Those very chapters, like chapters 13 -14, chapters 15, that we don't really like reading, but they are extremely practical and relevant to the fact that what God is doing, and we're going to spend more time on this later on as we really struggle with some of the laws that seem so capricious or random to us.
And by the way, let me warn you ahead of time. If your mind is like my mind, which for most of you, thankfully it isn't, but if your mind is like my mind, the natural thing for you to be doing when you encounter almost any of these laws as we read through them, is you naturally click into the, well, that would make sense because of this.
You know, well, we're not supposed to eat pork because, well, pork can give you trichinosis.
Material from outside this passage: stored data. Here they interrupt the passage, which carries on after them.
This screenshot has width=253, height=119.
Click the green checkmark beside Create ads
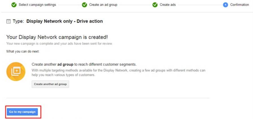(155, 5)
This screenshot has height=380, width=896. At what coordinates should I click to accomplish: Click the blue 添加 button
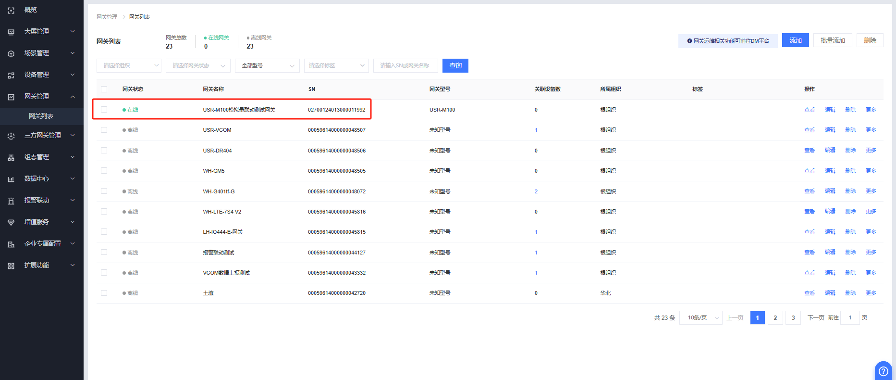coord(795,40)
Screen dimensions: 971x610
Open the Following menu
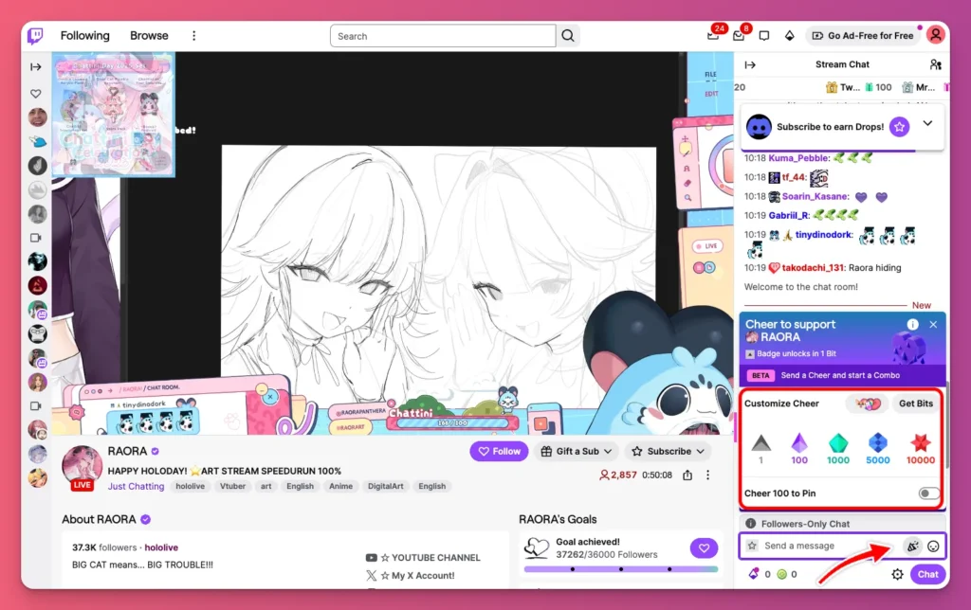(84, 35)
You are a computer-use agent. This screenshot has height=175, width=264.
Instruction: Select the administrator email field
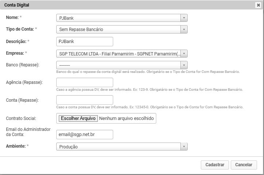(x=85, y=135)
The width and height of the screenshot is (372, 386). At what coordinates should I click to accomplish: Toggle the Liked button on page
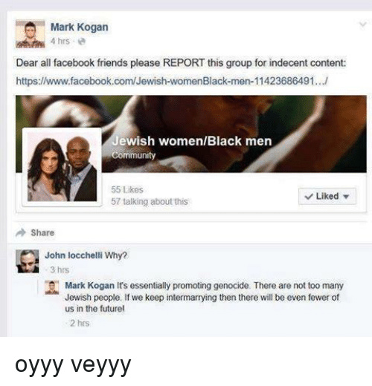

Well, the reality is there wasn't any more or less danger in eating pork than there was beef or any of the things that you could eat.
And our mind is automatically trying to go for a justification of these laws rather than starting with this is what God has said to differentiate His people from those around them. And that's the first and foremost thing because unfortunately what we don't often do is seek a consistency in our interpretation of these texts and that's what we've got to try to do.
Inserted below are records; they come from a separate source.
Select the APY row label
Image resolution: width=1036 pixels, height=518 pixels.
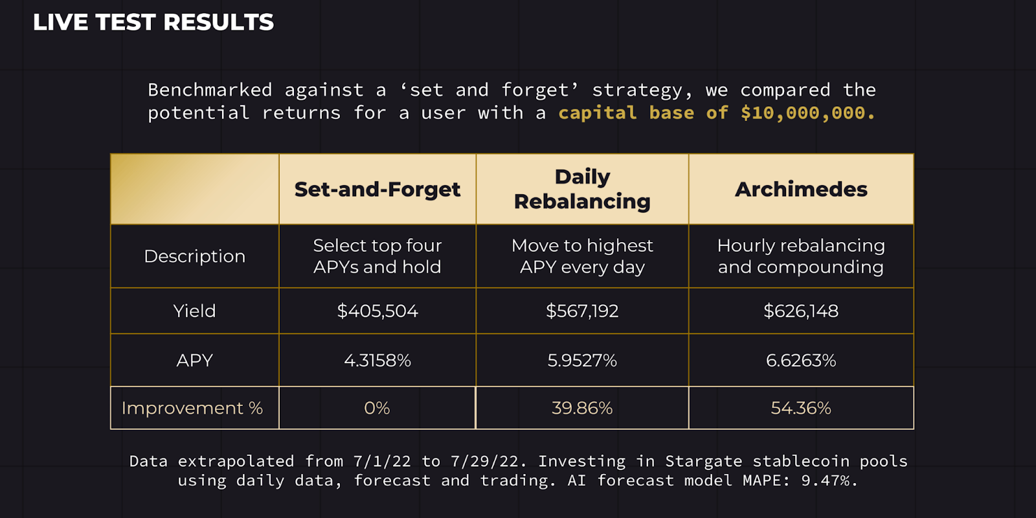click(194, 360)
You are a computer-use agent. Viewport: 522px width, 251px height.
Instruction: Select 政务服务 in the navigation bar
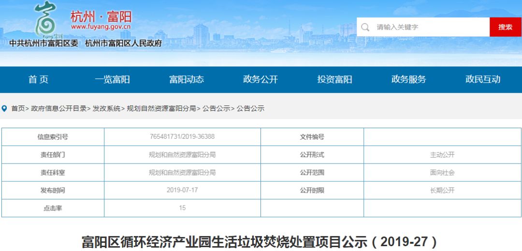click(409, 80)
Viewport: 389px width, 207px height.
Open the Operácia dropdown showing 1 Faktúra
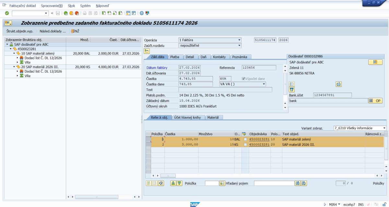240,40
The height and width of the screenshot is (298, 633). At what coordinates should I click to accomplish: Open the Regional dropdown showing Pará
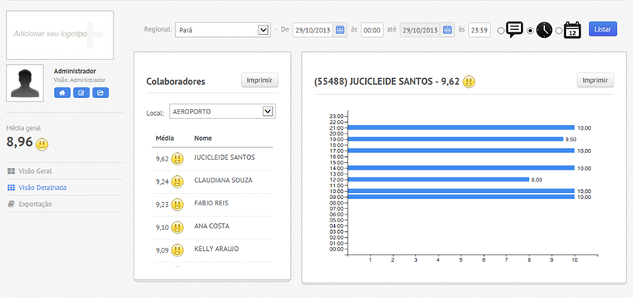(223, 30)
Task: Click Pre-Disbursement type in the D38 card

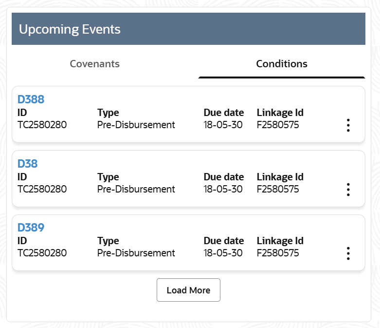Action: 136,189
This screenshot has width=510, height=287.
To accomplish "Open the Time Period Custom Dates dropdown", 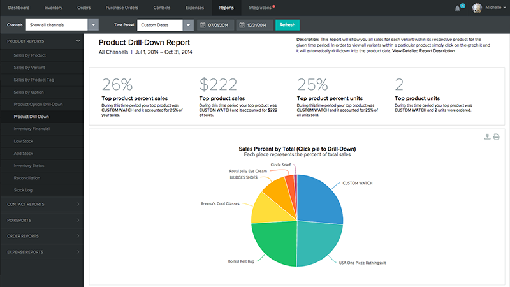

I realize that most of the people you're going to be talking to who would be promoting a different perspective don't care about whether they're handling the text consistently. And that puts you at a disadvantage.
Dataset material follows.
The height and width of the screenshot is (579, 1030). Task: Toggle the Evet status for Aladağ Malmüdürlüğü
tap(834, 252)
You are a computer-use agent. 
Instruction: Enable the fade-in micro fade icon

No question about it. They don't care about honoring God's law. They're not concerned about that. They're not really looking. They don't have... Anyone who does not have the highest view of scripture is going to find a myriad of ways of getting out of the social pressure that is coming upon us to abandon a biblical sexual ethic and morality.
There's a million ways to do it. If you don't have the highest view of scripture, it's easy to get around this. I was just listening to a fact I'm going to talk about probably on the program this week.
A pretty well-known New Testament scholar just gave a talk a matter of weeks ago in which he presents the thesis and he brilliantly argued. Brilliantly argued. I'd never heard it before. Brilliantly argued.
Dr. Gundry, pretty well-known, presented the idea that in Matthew's Gospel, Peter is a false apostle and apostate who was not a follower of Jesus Christ. Period. End of discussion. I had never heard that one before.
But he presents an incredibly strong case. I mean, you can't just dismiss it because he draws parallels here. Jesus said this, and Peter does that. I mean, it's almost overwhelming. Very well argued. Now, you're sitting there going, do you agree with him?
Of course not. But you see, the difference between me and Dr. Gundry is I don't just have the book of Matthew. I have Mark, Luke, and John and I happen to think there's something that unites them together.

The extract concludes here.